Try it => Work out how many lines in the entries below include the word "with", and give only that figure.

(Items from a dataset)
■ ■ ■

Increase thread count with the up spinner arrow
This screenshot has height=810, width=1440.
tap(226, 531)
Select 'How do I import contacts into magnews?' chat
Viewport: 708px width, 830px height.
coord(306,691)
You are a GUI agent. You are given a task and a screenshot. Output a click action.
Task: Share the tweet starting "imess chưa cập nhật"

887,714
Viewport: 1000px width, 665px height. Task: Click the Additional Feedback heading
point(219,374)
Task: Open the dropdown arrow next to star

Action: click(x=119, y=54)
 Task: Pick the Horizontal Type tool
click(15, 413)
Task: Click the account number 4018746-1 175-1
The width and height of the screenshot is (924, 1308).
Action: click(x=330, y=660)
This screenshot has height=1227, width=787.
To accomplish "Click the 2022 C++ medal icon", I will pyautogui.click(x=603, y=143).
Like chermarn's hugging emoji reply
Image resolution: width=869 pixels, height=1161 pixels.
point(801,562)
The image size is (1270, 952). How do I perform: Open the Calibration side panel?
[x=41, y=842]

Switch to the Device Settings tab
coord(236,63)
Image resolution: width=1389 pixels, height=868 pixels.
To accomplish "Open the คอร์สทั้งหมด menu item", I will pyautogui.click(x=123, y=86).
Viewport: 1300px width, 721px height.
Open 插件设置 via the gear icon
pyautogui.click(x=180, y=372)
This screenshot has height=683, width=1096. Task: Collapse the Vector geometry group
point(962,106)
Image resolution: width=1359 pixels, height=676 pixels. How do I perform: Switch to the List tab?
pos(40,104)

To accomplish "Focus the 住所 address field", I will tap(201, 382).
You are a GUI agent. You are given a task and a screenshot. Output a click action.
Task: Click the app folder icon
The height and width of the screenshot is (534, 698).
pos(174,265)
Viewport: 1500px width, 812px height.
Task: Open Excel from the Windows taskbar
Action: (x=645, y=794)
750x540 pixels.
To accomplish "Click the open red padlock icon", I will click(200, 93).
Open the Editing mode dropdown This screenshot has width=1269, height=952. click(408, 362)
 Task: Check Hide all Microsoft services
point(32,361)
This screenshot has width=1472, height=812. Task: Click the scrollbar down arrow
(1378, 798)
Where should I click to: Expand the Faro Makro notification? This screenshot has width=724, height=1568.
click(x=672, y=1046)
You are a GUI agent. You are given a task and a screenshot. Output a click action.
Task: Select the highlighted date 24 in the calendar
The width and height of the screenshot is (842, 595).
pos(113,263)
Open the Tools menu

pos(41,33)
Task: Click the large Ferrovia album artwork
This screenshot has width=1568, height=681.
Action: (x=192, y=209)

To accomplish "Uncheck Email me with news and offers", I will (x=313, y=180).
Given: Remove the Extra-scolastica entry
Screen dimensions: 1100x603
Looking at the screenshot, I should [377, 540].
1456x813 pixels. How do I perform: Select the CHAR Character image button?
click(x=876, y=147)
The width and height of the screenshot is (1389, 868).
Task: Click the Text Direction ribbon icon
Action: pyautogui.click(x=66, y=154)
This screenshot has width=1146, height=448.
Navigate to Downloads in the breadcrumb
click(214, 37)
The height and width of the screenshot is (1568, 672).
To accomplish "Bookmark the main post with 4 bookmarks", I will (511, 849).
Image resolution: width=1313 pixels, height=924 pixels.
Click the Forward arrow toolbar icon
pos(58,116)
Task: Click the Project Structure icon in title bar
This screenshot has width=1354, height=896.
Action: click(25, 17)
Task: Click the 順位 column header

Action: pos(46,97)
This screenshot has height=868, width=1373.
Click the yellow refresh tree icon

■ ■ ■

Answer area => 3